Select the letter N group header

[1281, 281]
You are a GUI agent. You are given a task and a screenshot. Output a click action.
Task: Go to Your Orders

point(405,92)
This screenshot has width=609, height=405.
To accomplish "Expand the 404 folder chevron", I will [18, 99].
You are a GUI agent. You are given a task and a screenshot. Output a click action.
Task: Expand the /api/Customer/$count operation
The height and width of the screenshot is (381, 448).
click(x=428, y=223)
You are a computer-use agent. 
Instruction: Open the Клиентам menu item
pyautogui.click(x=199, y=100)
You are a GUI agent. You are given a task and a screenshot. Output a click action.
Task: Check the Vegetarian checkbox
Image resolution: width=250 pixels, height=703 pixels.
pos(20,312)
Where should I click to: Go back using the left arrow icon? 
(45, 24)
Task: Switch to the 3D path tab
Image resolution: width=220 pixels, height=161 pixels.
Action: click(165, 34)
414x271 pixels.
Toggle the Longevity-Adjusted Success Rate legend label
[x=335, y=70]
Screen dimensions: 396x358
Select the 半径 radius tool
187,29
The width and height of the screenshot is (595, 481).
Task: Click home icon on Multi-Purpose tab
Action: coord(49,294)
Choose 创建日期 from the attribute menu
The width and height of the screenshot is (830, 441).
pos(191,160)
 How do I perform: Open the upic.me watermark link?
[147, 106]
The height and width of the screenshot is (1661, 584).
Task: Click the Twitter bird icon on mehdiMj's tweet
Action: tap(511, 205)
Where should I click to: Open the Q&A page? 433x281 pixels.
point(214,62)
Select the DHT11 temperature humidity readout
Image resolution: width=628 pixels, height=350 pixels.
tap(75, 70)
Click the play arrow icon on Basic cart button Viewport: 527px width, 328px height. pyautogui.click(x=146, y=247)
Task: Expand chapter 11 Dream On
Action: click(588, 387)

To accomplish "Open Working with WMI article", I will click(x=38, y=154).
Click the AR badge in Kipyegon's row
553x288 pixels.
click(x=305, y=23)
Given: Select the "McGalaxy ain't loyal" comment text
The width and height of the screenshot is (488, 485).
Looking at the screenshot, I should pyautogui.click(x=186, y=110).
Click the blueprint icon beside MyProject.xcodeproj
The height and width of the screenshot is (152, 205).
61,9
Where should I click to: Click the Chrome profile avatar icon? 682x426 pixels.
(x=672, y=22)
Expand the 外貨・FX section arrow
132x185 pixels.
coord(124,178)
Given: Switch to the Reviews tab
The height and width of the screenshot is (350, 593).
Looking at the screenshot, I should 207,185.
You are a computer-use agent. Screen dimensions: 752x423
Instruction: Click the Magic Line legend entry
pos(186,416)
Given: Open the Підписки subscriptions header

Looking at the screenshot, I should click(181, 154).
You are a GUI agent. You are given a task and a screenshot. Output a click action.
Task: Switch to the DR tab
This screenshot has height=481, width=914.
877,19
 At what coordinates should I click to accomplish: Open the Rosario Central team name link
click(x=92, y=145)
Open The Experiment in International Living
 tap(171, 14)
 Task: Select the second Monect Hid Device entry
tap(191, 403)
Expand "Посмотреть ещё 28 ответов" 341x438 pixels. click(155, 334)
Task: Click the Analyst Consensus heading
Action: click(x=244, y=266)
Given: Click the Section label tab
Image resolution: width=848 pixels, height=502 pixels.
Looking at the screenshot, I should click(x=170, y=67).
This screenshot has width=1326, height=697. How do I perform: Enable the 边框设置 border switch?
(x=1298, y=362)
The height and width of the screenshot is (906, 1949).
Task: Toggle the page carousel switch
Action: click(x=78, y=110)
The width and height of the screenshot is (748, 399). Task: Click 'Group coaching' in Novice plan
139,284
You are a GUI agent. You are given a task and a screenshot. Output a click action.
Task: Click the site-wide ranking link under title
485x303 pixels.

^^^^^^^^^^^^^^^^

# [What to work on]
Return every line of the material above that contains the string "will". Matching is case-sensitive.

# [Worked answer]
To accomplish "Expand the 404 folder chevron", I will [18, 99].
To accomplish "Open Working with WMI article", I will click(x=38, y=154).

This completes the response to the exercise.